Он перешел просто в медицинский техникум, и, мне кажется, именно там он начал пить. В школе он вообще не пил. Даже вина. А вот когда перешел в этот техникум – смотрю, один раз приходит домой не в себе… второй…
Потом он заболел, много пропустил, и снова я его забрала – уже из второго техникума. Родственники меня уговорили – давай его на завод. Там его, мол, исправят. От чего исправят?.. С этого завода мне его один раз вообще принесли невменяемого. Он работал фрезеровщиком. Это тоже ему явно не подходило.
После завода Андрей устроился на курсы продавцов радиотоваров. Вот тогда и началось его увлечение музыкой. А в детстве он увлекался марками. От ларьков, от магазинных витрин его было не оторвать… Я ему в этом очень потакала, покупала все, что он хотел.

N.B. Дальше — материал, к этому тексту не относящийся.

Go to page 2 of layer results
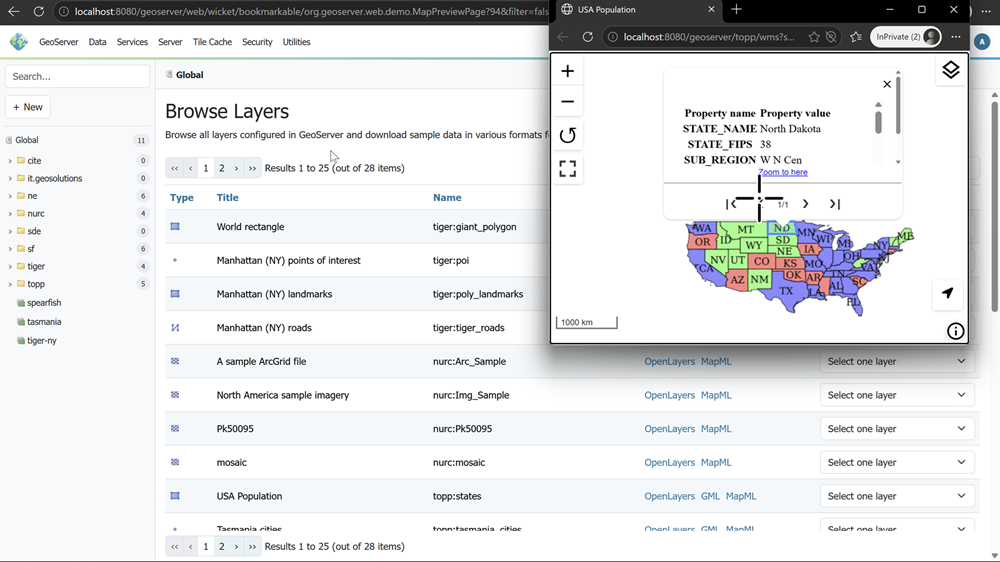1000x562 pixels. click(x=221, y=168)
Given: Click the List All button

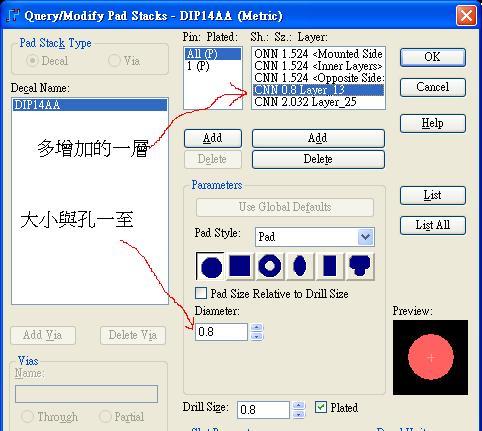Looking at the screenshot, I should (433, 225).
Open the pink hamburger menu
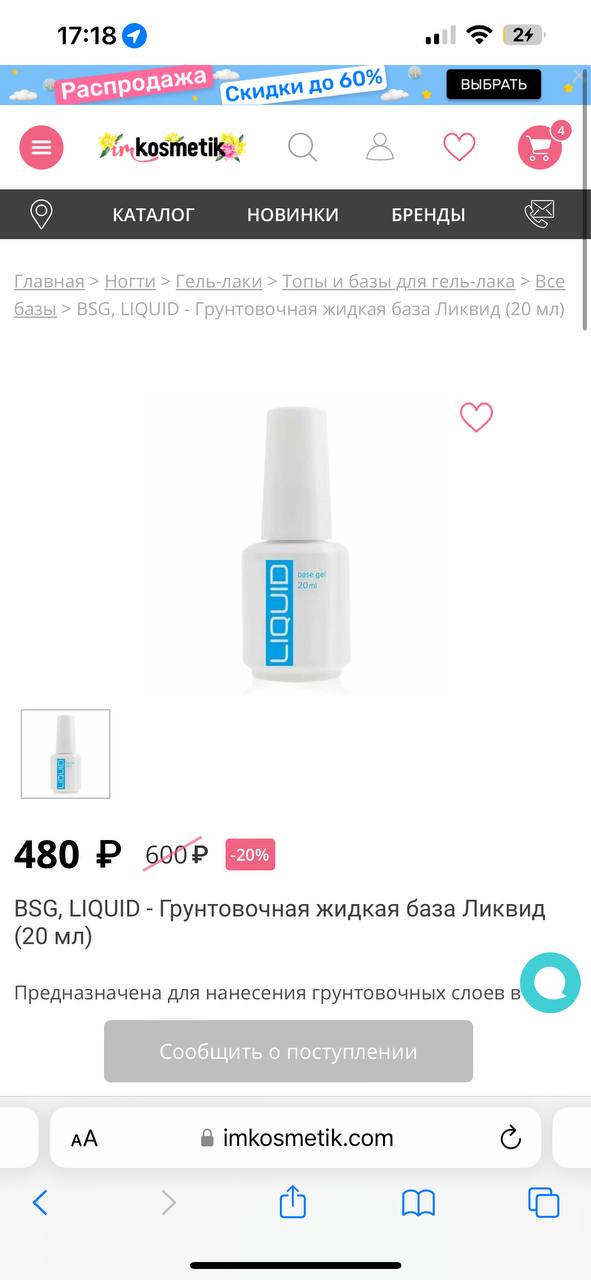The height and width of the screenshot is (1280, 591). click(x=41, y=147)
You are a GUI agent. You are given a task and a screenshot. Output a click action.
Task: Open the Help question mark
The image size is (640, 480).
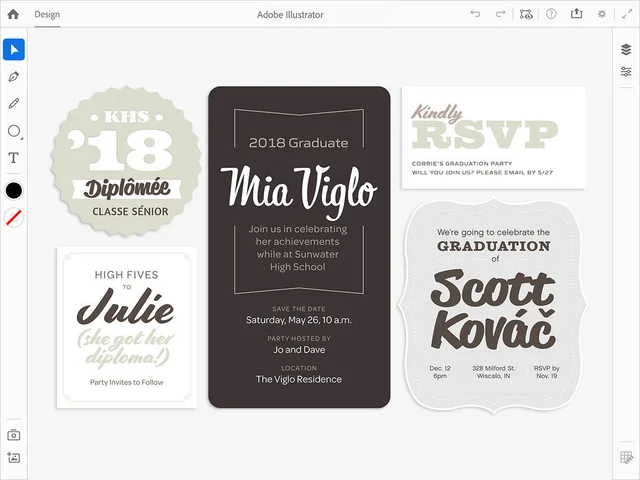[x=551, y=14]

А после курсов радиопродавцов пошло увлечение пластинками. Я помню, как Андрей с компанией ездил на рынок. Все эти диски, плакаты, облавы, погони дружинников… И он стал заниматься гитарой. Играть его учили какие-то взрослые ребята – сейчас я их в нашем районе уже не вижу. Он день и ночь просиживал дома, играл. Ну, тоже хорошо.
А дальше должна быть армия. Я его спросила – ты хочешь в институт? В какой? Он ответил, что пошел бы в театральный.

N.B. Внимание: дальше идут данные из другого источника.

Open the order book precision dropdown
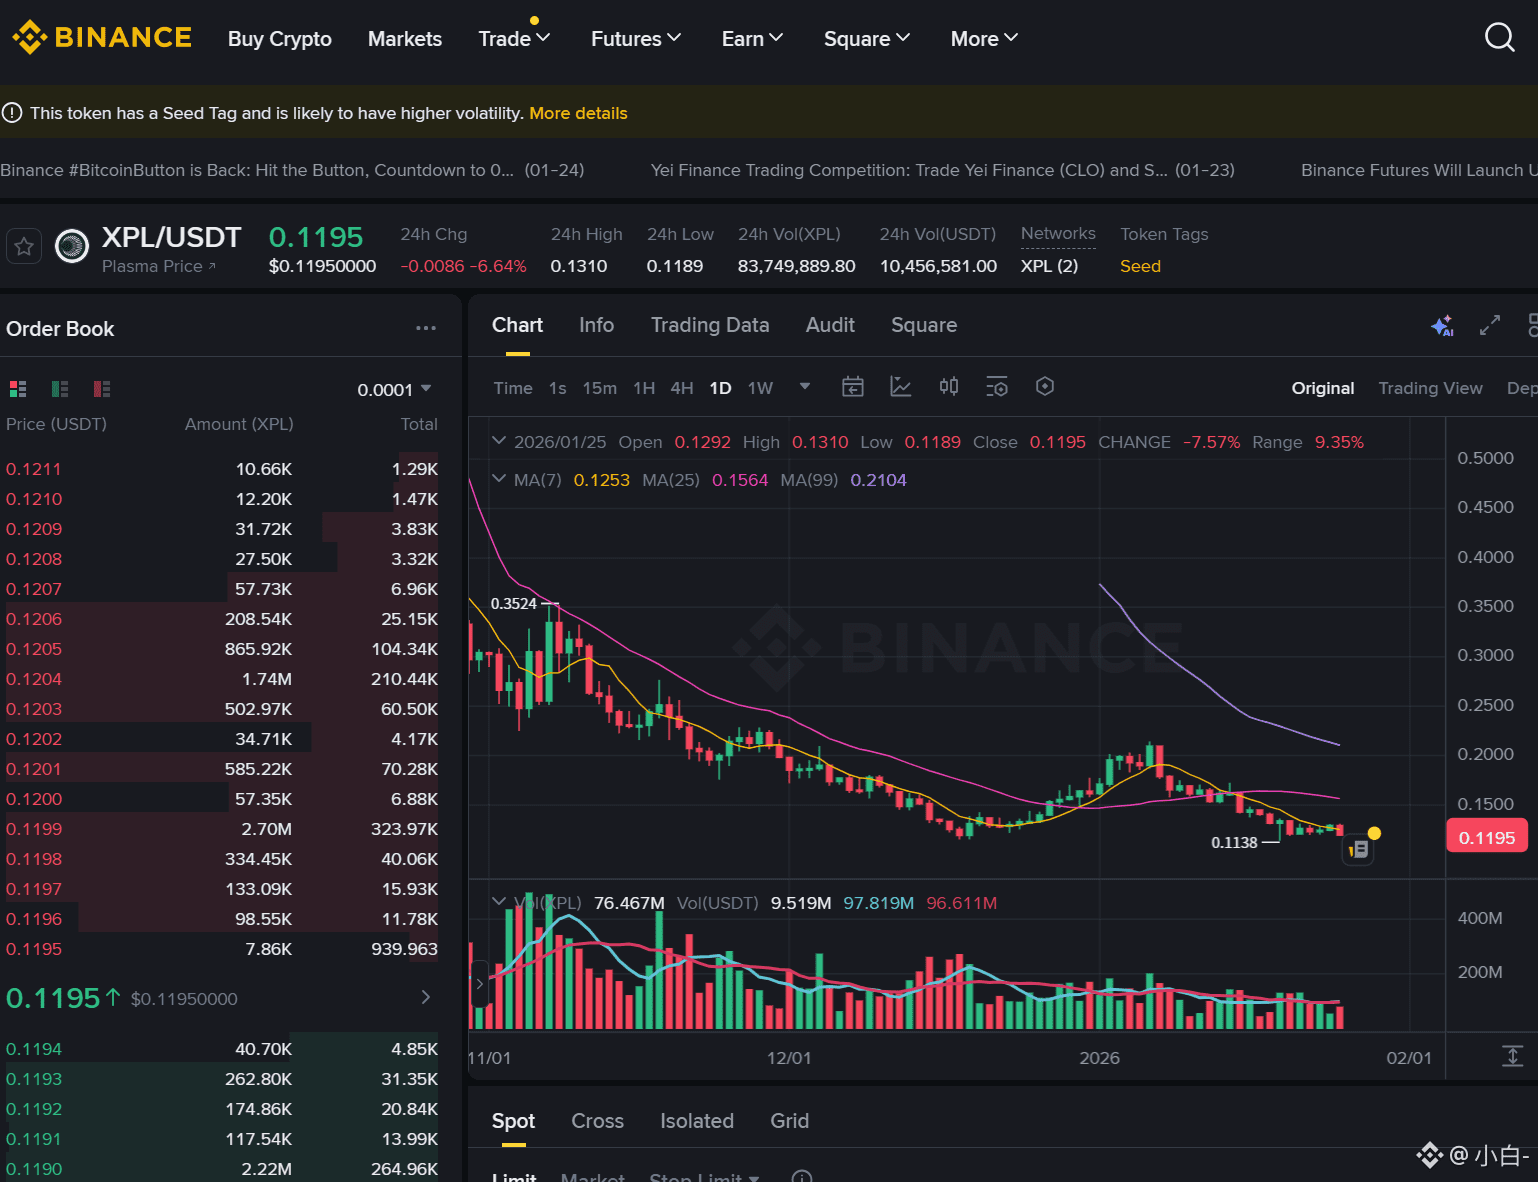 395,389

Он прошел первый тур у Кацмана – в одном потоке с Максимом Леонидовым, который позже собрал группу «Секрет». Все вроде стало складываться. Его вроде бы собирались принять. Но представитель партийной организации спрашивает – а как твое отчество? Валерьевич? А кем тебе приходится Валерий Панов? Андрей говорит – отец. И на следующем туре его зарубили.

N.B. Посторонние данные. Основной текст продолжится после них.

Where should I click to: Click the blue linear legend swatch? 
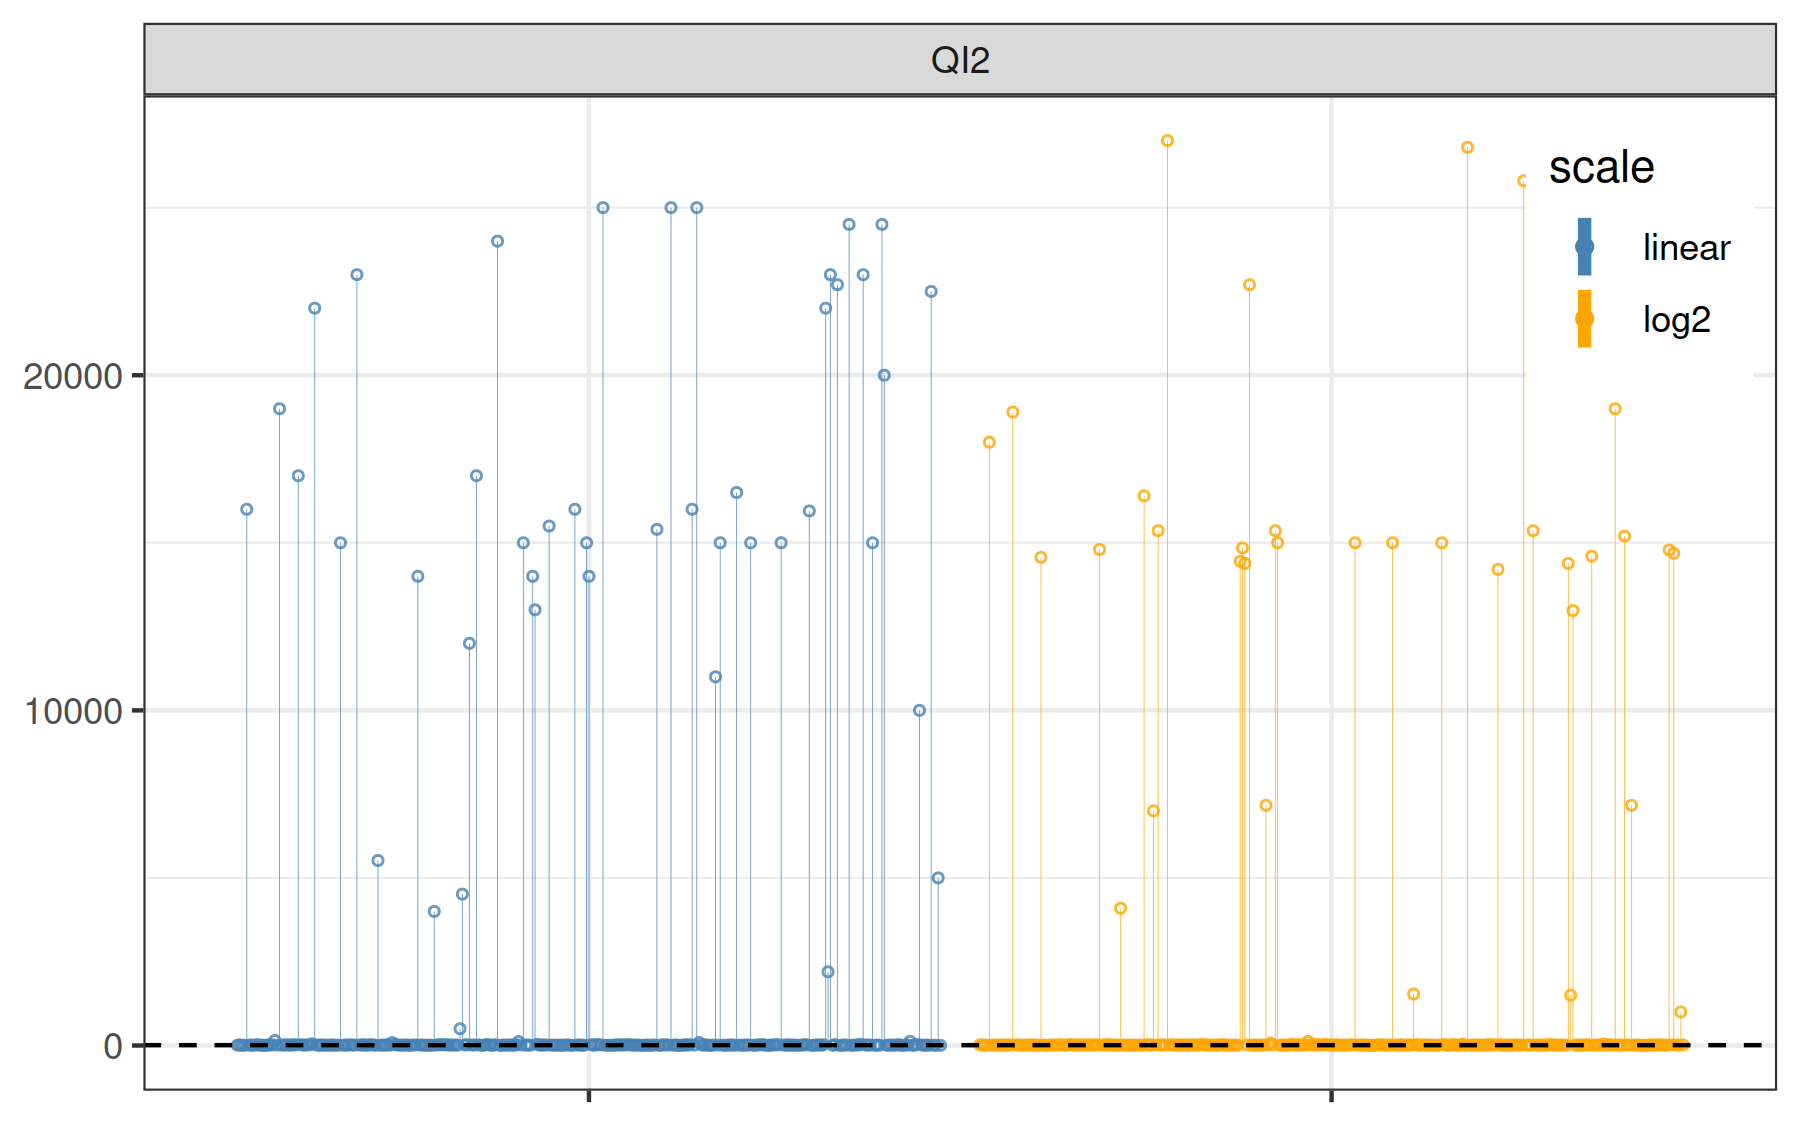click(1584, 247)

Тогда у меня была очень хорошая знакомая – актриса из Пушкинского театра. Я очень переживала, а она мне говорит – не переживай, я тебя сведу с нашим режиссером Игорем Горбачевым. Поговоришь, может, он поможет.
Я пришла к нему с Андреем. На экзамене Андрей читал Франсуа Вийона. Комиссия удивилась – отчего такой мрачный выбор? Но когда Андрей после Вийона спел им «Ой мороз, мороз», они поняли, что с парнем все нормально. Горбачев прослушал и говорит:
– Вы даете мне слово, что он не подаст документы на выезд из СССР?
Я ответила, что это исключено. Он вообще за границу никогда не стремился. И Игорь Горбачев его принял.
Пока он учился, от отца ему шла официальная материальная помощь. Когда приходили сертификаты от отца, я старалась его приодеть. Но носить модную одежду он категорически отказывался:
– Мать, не покупай ты мне этого всего. Не на что больше деньги, что ли, потратить?
Все эти импортные вещи так у нас и висели в шкафу. Что-то я потом продала, что-то Андрюшка раздарил друзьям. Кожаный пиджак у него был, дубленка – во всем этом его никто ни разу не видел. Он любил только джинсы. Больше ничего не носил.
Хотя он был очень, как это теперь называется, стильным человеком. Потом уже, когда пошли концерты, он часами перемерял перед зеркалом свой гардероб. Андрей старался найти общий образ: чтобы каждая вещь соответствовала другой, чтобы в костюме была цельность. И это притом, что в сознательном возрасте он ни разу не надел на себя ни единой новой вещи. Но со своими старыми вещами и поношенными кедами он был очень стилен, очень вдумчиво подходил к своему гардеробу.
Он стал учиться в институте – вместе с Колей Фоменко из того же «Секрета». Уже к зиме они организовали свою группу. Фоменко часто приходил к нам в гости. А потом Андрей мне сказал, что играть все роли подряд он не хочет, а чтобы играть те роли, которые ему по-настоящему близки, – он не настолько талантлив. И бросил институт.
Как я только его не уговаривала!.. Я говорила: «Ну поучись еще! Получишь деньги, купишь себе аппаратуру, все, что хочешь!..» Вот сейчас посмотреть: Фоменко закончил институт и не играет в театре. Леонидов закончил – тоже не играет. А Андрей – ни в какую. Взял и ушел. По слухам, он был первым, кто ушел из Театрального по собственному желанию. Всех прочих отчисляли.

Деньгами его было никогда не соблазнить. Он ушел с первого курса, с первого семестра, прямо перед сессией.
Учиться в Театральном институте, в престижном заведении. Да еще деньги из-за границы за это получать. Любой другой зубами бы вцепился, держался бы до последнего. У Андрея проблем с учебой и не было. Ему и держаться не нужно было – учись на здоровье. Нет. Не стал. Не захотел.